Besides acting, Akingbola is also busy bringing through a new generation of talent via UK body Triforce Creative Network, which he co-founded as a way to increase diversity, inclusion and access to the television industry. He says that while the US is still ahead of the UK in terms of the number of opportunities available for BAME cast and crew, Triforce has helped many producers, writers, runners and camera operators find their feet in the business over the past 12 months.

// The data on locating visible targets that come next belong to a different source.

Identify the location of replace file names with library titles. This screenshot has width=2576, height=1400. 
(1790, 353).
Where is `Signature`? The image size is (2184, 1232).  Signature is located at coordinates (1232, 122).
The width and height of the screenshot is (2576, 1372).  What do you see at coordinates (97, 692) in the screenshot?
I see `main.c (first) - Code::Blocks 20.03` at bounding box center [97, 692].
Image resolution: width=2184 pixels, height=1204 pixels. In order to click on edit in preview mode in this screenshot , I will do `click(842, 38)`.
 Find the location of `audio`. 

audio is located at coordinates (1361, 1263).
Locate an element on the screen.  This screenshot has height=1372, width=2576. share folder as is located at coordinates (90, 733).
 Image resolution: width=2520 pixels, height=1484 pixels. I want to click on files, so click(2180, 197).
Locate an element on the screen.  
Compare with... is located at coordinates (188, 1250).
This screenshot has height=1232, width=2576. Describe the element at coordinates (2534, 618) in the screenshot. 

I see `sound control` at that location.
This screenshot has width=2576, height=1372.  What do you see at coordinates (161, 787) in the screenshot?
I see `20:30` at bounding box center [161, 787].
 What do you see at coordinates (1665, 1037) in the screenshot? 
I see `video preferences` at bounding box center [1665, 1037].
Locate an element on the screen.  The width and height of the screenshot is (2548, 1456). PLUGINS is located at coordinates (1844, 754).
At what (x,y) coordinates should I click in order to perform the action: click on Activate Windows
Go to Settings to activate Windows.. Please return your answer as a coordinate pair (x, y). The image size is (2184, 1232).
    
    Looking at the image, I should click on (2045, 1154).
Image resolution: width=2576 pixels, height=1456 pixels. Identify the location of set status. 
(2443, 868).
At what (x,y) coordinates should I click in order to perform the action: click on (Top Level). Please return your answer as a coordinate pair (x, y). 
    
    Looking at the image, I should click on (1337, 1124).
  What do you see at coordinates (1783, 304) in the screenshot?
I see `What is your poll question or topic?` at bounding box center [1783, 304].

“That work is ongoing but I do think it’s an exciting time and people are waking up to it,” Akingbola says. “I’m very interested in learning about the producer space and people like OT Fagbenle with Maxxx, Phoebe Waller-Bridge in Fleabag and Michaela Coel [Chewing Gum]. We can talk about inclusive diversity all day long, but now is the time to stop the talk and get on with it. Make the shows. There are stories out there.
“I’m hoping the commissioners will slowly start understanding they’ve got a lot of responsibility to widen their menu of the type of shows they commission, because there are millions of stories out there and we’ve not touched the sides in terms of diverse, inclusive content for everybody to watch and enjoy.”
With Most Dangerous Game and Kate & Koji now on screens, this year Akingbola will also appear in Apple TV+ series Ted Lasso opposite Jason Sudeikis (Horrible Bosses), while 1980s-set In the Long Run, which is based on Elba’s childhood in London, will return for a second season.
The actor concludes: “During the coronavirus lockdown, people are going to be seeing a lot of my face!”